> _Source data_:
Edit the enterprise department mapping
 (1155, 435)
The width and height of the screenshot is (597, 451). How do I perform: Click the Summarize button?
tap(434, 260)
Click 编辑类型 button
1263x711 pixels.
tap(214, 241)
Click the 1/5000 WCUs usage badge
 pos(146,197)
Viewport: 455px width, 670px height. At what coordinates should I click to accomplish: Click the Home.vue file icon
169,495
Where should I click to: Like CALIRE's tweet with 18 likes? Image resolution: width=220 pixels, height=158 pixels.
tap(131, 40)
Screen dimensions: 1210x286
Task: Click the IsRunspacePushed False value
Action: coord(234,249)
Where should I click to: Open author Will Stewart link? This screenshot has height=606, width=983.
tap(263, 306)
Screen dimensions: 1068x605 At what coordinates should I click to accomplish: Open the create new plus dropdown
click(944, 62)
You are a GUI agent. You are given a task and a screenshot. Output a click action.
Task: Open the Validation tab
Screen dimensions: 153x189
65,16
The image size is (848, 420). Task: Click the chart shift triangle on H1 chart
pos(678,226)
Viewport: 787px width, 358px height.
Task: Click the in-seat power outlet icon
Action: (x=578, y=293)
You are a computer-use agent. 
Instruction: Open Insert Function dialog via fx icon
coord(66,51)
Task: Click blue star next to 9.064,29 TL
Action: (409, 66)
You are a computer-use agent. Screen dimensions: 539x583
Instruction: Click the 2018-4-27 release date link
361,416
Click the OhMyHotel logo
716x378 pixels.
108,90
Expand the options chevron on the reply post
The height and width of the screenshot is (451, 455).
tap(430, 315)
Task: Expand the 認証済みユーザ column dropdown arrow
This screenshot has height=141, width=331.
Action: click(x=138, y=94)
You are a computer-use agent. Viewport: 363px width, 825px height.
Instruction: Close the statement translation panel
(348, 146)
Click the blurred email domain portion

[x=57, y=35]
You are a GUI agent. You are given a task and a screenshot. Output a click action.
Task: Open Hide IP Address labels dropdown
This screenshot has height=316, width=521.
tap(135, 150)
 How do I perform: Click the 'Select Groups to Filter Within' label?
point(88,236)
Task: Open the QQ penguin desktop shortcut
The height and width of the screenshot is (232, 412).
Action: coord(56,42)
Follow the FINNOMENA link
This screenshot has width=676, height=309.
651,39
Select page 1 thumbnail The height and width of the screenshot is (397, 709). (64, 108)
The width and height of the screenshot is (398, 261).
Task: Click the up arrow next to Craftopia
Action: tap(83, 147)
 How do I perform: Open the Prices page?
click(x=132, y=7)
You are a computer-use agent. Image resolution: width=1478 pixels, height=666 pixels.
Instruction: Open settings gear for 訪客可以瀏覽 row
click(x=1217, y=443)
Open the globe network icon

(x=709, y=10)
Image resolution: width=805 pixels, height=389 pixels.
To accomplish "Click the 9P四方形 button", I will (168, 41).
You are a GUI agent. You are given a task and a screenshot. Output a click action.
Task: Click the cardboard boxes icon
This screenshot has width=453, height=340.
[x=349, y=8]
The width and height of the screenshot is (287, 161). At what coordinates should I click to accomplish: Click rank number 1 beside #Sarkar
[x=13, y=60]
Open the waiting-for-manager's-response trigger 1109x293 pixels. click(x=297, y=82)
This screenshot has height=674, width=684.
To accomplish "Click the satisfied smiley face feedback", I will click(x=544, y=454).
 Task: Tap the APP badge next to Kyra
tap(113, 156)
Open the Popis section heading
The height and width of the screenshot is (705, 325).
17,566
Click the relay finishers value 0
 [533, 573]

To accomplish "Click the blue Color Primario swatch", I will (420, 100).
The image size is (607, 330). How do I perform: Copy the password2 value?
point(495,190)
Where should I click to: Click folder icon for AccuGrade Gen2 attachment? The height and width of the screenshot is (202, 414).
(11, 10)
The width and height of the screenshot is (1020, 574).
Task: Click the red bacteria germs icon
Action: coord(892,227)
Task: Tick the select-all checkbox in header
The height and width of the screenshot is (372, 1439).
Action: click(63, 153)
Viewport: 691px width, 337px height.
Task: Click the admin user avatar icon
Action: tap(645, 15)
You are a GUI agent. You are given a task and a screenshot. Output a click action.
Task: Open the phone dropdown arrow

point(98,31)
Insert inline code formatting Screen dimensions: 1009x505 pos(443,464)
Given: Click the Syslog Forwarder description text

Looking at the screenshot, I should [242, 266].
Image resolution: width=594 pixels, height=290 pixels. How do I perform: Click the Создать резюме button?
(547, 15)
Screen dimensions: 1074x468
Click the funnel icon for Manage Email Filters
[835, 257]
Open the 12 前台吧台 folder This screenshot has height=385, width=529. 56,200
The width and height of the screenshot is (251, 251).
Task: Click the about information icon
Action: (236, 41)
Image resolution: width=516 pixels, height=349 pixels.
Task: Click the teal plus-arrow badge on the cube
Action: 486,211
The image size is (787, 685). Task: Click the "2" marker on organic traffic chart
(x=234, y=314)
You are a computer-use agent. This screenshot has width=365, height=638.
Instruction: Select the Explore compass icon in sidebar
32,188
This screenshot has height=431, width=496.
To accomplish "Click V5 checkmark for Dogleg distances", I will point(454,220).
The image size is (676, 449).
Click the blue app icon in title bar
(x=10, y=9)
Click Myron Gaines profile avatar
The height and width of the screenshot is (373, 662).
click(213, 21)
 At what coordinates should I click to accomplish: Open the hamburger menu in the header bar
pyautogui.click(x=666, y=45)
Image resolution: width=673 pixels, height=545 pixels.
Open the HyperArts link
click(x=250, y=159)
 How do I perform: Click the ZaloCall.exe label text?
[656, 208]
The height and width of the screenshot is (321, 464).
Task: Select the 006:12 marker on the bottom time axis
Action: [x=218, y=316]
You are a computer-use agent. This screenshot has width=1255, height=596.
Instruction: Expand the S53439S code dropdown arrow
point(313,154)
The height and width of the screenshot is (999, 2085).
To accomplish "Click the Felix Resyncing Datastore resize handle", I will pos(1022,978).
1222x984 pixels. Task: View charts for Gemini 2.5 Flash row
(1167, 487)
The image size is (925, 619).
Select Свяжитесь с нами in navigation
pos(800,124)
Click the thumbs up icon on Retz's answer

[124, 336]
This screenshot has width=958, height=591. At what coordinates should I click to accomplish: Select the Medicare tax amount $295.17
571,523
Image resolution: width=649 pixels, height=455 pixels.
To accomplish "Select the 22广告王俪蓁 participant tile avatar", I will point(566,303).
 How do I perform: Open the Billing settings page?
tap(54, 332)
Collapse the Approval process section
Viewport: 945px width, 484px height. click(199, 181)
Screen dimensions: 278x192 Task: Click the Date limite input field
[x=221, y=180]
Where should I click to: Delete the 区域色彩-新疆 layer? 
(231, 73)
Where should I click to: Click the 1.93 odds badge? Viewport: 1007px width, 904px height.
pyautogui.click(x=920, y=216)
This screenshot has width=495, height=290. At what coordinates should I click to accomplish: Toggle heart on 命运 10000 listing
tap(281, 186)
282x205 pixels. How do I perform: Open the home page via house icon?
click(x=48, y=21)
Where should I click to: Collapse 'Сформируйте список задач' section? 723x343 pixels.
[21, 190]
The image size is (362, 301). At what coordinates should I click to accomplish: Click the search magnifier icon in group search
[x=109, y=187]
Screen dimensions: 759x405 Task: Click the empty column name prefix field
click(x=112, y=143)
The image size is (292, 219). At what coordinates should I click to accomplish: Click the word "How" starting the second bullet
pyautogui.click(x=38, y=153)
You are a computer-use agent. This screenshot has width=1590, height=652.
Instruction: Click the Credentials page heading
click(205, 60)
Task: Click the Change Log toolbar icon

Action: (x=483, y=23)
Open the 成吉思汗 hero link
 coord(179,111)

> _Requirement_:
The records above must be retyped in full, exactly as written.

> _Answer box_:
Edit the enterprise department mapping
 (1155, 435)
The width and height of the screenshot is (597, 451). How do I perform: Click the Summarize button?
tap(434, 260)
Click 编辑类型 button
1263x711 pixels.
tap(214, 241)
Click the 1/5000 WCUs usage badge
 pos(146,197)
Viewport: 455px width, 670px height. At what coordinates should I click to accomplish: Click the Home.vue file icon
169,495
Where should I click to: Like CALIRE's tweet with 18 likes? Image resolution: width=220 pixels, height=158 pixels.
tap(131, 40)
Screen dimensions: 1210x286
Task: Click the IsRunspacePushed False value
Action: coord(234,249)
Where should I click to: Open author Will Stewart link? This screenshot has height=606, width=983.
tap(263, 306)
Screen dimensions: 1068x605 At what coordinates should I click to accomplish: Open the create new plus dropdown
click(944, 62)
You are a GUI agent. You are given a task and a screenshot. Output a click action.
Task: Open the Validation tab
Screen dimensions: 153x189
65,16
The image size is (848, 420). Task: Click the chart shift triangle on H1 chart
pos(678,226)
Viewport: 787px width, 358px height.
Task: Click the in-seat power outlet icon
Action: (x=578, y=293)
You are a computer-use agent. 
Instruction: Open Insert Function dialog via fx icon
coord(66,51)
Task: Click blue star next to 9.064,29 TL
Action: (409, 66)
You are a computer-use agent. Screen dimensions: 539x583
Instruction: Click the 2018-4-27 release date link
361,416
Click the OhMyHotel logo
716x378 pixels.
108,90
Expand the options chevron on the reply post
The height and width of the screenshot is (451, 455).
tap(430, 315)
Task: Expand the 認証済みユーザ column dropdown arrow
This screenshot has height=141, width=331.
Action: click(x=138, y=94)
You are a computer-use agent. Viewport: 363px width, 825px height.
Instruction: Close the statement translation panel
(348, 146)
Click the blurred email domain portion

[x=57, y=35]
You are a GUI agent. You are given a task and a screenshot. Output a click action.
Task: Open Hide IP Address labels dropdown
This screenshot has height=316, width=521.
tap(135, 150)
 How do I perform: Click the 'Select Groups to Filter Within' label?
point(88,236)
Task: Open the QQ penguin desktop shortcut
The height and width of the screenshot is (232, 412).
Action: coord(56,42)
Follow the FINNOMENA link
This screenshot has width=676, height=309.
651,39
Select page 1 thumbnail The height and width of the screenshot is (397, 709). (64, 108)
The width and height of the screenshot is (398, 261).
Task: Click the up arrow next to Craftopia
Action: tap(83, 147)
 How do I perform: Open the Prices page?
click(x=132, y=7)
You are a computer-use agent. Image resolution: width=1478 pixels, height=666 pixels.
Instruction: Open settings gear for 訪客可以瀏覽 row
click(x=1217, y=443)
Open the globe network icon

(x=709, y=10)
Image resolution: width=805 pixels, height=389 pixels.
To accomplish "Click the 9P四方形 button", I will (168, 41).
You are a GUI agent. You are given a task and a screenshot. Output a click action.
Task: Click the cardboard boxes icon
This screenshot has width=453, height=340.
[x=349, y=8]
The width and height of the screenshot is (287, 161). At what coordinates should I click to accomplish: Click rank number 1 beside #Sarkar
[x=13, y=60]
Open the waiting-for-manager's-response trigger 1109x293 pixels. click(x=297, y=82)
This screenshot has height=674, width=684.
To accomplish "Click the satisfied smiley face feedback", I will click(x=544, y=454).
 Task: Tap the APP badge next to Kyra
tap(113, 156)
Open the Popis section heading
The height and width of the screenshot is (705, 325).
17,566
Click the relay finishers value 0
 [533, 573]

To accomplish "Click the blue Color Primario swatch", I will (420, 100).
The image size is (607, 330). How do I perform: Copy the password2 value?
point(495,190)
Where should I click to: Click folder icon for AccuGrade Gen2 attachment? The height and width of the screenshot is (202, 414).
(11, 10)
The width and height of the screenshot is (1020, 574).
Task: Click the red bacteria germs icon
Action: coord(892,227)
Task: Tick the select-all checkbox in header
The height and width of the screenshot is (372, 1439).
Action: click(63, 153)
Viewport: 691px width, 337px height.
Task: Click the admin user avatar icon
Action: tap(645, 15)
You are a GUI agent. You are given a task and a screenshot. Output a click action.
Task: Open the phone dropdown arrow

point(98,31)
Insert inline code formatting Screen dimensions: 1009x505 pos(443,464)
Given: Click the Syslog Forwarder description text

Looking at the screenshot, I should [242, 266].
Image resolution: width=594 pixels, height=290 pixels. How do I perform: Click the Создать резюме button?
(547, 15)
Screen dimensions: 1074x468
Click the funnel icon for Manage Email Filters
[835, 257]
Open the 12 前台吧台 folder This screenshot has height=385, width=529. 56,200
The width and height of the screenshot is (251, 251).
Task: Click the about information icon
Action: (236, 41)
Image resolution: width=516 pixels, height=349 pixels.
Task: Click the teal plus-arrow badge on the cube
Action: 486,211
The image size is (787, 685). Task: Click the "2" marker on organic traffic chart
(x=234, y=314)
You are a computer-use agent. This screenshot has width=365, height=638.
Instruction: Select the Explore compass icon in sidebar
32,188
This screenshot has height=431, width=496.
To accomplish "Click V5 checkmark for Dogleg distances", I will point(454,220).
The image size is (676, 449).
Click the blue app icon in title bar
(x=10, y=9)
Click Myron Gaines profile avatar
The height and width of the screenshot is (373, 662).
click(213, 21)
 At what coordinates should I click to accomplish: Open the hamburger menu in the header bar
pyautogui.click(x=666, y=45)
Image resolution: width=673 pixels, height=545 pixels.
Open the HyperArts link
click(x=250, y=159)
 How do I perform: Click the ZaloCall.exe label text?
[656, 208]
The height and width of the screenshot is (321, 464).
Task: Select the 006:12 marker on the bottom time axis
Action: [x=218, y=316]
You are a computer-use agent. This screenshot has width=1255, height=596.
Instruction: Expand the S53439S code dropdown arrow
point(313,154)
The height and width of the screenshot is (999, 2085).
To accomplish "Click the Felix Resyncing Datastore resize handle", I will pos(1022,978).
1222x984 pixels. Task: View charts for Gemini 2.5 Flash row
(1167, 487)
The image size is (925, 619).
Select Свяжитесь с нами in navigation
pos(800,124)
Click the thumbs up icon on Retz's answer

[124, 336]
This screenshot has width=958, height=591. At what coordinates should I click to accomplish: Select the Medicare tax amount $295.17
571,523
Image resolution: width=649 pixels, height=455 pixels.
To accomplish "Select the 22广告王俪蓁 participant tile avatar", I will point(566,303).
 How do I perform: Open the Billing settings page?
tap(54, 332)
Collapse the Approval process section
Viewport: 945px width, 484px height. click(199, 181)
Screen dimensions: 278x192 Task: Click the Date limite input field
[x=221, y=180]
Where should I click to: Delete the 区域色彩-新疆 layer? 
(231, 73)
Where should I click to: Click the 1.93 odds badge? Viewport: 1007px width, 904px height.
pyautogui.click(x=920, y=216)
This screenshot has width=495, height=290. At what coordinates should I click to accomplish: Toggle heart on 命运 10000 listing
tap(281, 186)
282x205 pixels. How do I perform: Open the home page via house icon?
click(x=48, y=21)
Where should I click to: Collapse 'Сформируйте список задач' section? 723x343 pixels.
[21, 190]
The image size is (362, 301). At what coordinates should I click to accomplish: Click the search magnifier icon in group search
[x=109, y=187]
Screen dimensions: 759x405 Task: Click the empty column name prefix field
click(x=112, y=143)
The image size is (292, 219). At what coordinates should I click to accomplish: Click the word "How" starting the second bullet
pyautogui.click(x=38, y=153)
You are a computer-use agent. This screenshot has width=1590, height=652.
Instruction: Click the Credentials page heading
click(205, 60)
Task: Click the Change Log toolbar icon

Action: (x=483, y=23)
Open the 成吉思汗 hero link
 coord(179,111)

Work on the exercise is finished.